▶ Records shown

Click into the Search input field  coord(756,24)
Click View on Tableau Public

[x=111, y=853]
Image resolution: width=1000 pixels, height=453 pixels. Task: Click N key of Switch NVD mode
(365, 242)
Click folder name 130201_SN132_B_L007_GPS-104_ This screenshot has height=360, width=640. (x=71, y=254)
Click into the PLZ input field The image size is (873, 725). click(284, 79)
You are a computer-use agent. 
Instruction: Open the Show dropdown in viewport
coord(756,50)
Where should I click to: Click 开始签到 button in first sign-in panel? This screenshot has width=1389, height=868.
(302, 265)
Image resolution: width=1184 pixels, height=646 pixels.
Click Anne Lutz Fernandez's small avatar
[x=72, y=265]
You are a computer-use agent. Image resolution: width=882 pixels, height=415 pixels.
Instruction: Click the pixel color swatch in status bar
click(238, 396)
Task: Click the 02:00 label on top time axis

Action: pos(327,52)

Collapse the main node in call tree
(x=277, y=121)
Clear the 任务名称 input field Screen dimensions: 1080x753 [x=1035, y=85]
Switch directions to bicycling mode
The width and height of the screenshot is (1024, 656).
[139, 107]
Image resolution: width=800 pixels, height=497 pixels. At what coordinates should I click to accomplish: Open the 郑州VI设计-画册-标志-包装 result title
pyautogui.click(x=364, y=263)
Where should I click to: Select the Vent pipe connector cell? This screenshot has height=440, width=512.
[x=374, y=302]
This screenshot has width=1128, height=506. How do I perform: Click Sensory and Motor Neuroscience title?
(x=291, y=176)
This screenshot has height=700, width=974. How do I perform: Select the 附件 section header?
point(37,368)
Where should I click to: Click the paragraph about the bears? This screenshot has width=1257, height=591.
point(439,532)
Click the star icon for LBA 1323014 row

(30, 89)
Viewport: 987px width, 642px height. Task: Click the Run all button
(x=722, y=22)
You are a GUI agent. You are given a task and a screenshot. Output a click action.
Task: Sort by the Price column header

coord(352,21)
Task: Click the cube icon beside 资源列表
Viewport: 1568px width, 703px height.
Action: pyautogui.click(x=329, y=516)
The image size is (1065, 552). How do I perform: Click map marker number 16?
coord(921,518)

▶ Work required
Retype the entries one by one, exactly.

▶ Result of this exercise
Click into the Search input field  coord(756,24)
Click View on Tableau Public

[x=111, y=853]
Image resolution: width=1000 pixels, height=453 pixels. Task: Click N key of Switch NVD mode
(365, 242)
Click folder name 130201_SN132_B_L007_GPS-104_ This screenshot has height=360, width=640. (x=71, y=254)
Click into the PLZ input field The image size is (873, 725). click(284, 79)
You are a computer-use agent. 
Instruction: Open the Show dropdown in viewport
coord(756,50)
Where should I click to: Click 开始签到 button in first sign-in panel? This screenshot has width=1389, height=868.
(302, 265)
Image resolution: width=1184 pixels, height=646 pixels.
Click Anne Lutz Fernandez's small avatar
[x=72, y=265]
You are a computer-use agent. Image resolution: width=882 pixels, height=415 pixels.
Instruction: Click the pixel color swatch in status bar
click(238, 396)
Task: Click the 02:00 label on top time axis

Action: pos(327,52)

Collapse the main node in call tree
(x=277, y=121)
Clear the 任务名称 input field Screen dimensions: 1080x753 [x=1035, y=85]
Switch directions to bicycling mode
The width and height of the screenshot is (1024, 656).
[139, 107]
Image resolution: width=800 pixels, height=497 pixels. At what coordinates should I click to accomplish: Open the 郑州VI设计-画册-标志-包装 result title
pyautogui.click(x=364, y=263)
Where should I click to: Select the Vent pipe connector cell? This screenshot has height=440, width=512.
[x=374, y=302]
This screenshot has width=1128, height=506. How do I perform: Click Sensory and Motor Neuroscience title?
(x=291, y=176)
This screenshot has height=700, width=974. How do I perform: Select the 附件 section header?
point(37,368)
Where should I click to: Click the paragraph about the bears? This screenshot has width=1257, height=591.
point(439,532)
Click the star icon for LBA 1323014 row

(30, 89)
Viewport: 987px width, 642px height. Task: Click the Run all button
(x=722, y=22)
You are a GUI agent. You are given a task and a screenshot. Output a click action.
Task: Sort by the Price column header

coord(352,21)
Task: Click the cube icon beside 资源列表
Viewport: 1568px width, 703px height.
Action: pyautogui.click(x=329, y=516)
The image size is (1065, 552). How do I perform: Click map marker number 16?
coord(921,518)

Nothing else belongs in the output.